For historical (rather than real-time) performance monitoring over a set period, Solaris includes sar, the System Activity Reporter. Data from sar is recorded into a binary file that is not easily readable, but many utilities exist to parse sar data into reports and graphs. The best known of these utilities is probably the commercial product SarCheck.
In most cases, a Solaris system is self-tuning with regards to internal system kernel parameters. However, if a problem is encountered that cannot be solved by adequate physical RAM, disk or CPU, manual kernel tuning may be needed. In these cases, an application vendor may indicate what parameters to change in the /etc/system file, or the values to change for specific features can be found in Sun's Solaris Tunable Parameters Reference Manual.
The next level after system tuning is application tuning. Unfortunately an in-depth look at app tuning is beyond the scope of this short article. There are plenty of online resources available:
Further reading for Solaris system optimization and tuning
The prstat utility, included with Solaris, can provide real-time views of a system's activity and resource consumption with regards to individual processes and threads.
truss is another Solaris utility used to trace system and library calls made by a process.

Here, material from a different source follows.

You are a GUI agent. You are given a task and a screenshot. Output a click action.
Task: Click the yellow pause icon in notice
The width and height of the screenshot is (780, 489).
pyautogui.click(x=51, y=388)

Solaris 10 introduced DTrace, which lets a system administrator or application developer dynamically trace system aspects and application processes without having to "wrap" an application such as truss around the process. The DTrace How To Guide gives a quick introduction, and the Solaris Dynamic Tracing Guide provides complete DTrace documentation.
A number of books have been written solely about Solaris system optimization and tuning. Here are some of my favorites:
Sun Performance Tuning: Java and the Internet is an older title, but still useful for general system optization concepts and older releases of Solaris.
Solaris Internals: Solaris 10 and OpenSolaris Kernel Architecture and Solaris Performance and Tools: DTrace and MDB Techniques for Solaris 10 and OpenSolaris were originally a single title, but the book ended up being so large that the authors split it up into two publications. The authors also maintain the Solaris Internals and Performance FAQ Wiki that contains how-to guides, best practices documents, scripts, and tutorials on Solaris system optimization.
This short article can only begin to scratch the surface of system tuning and optimization, but hopefully these basic guidelines and pointers to more advanced resources help you solve your system performance issues.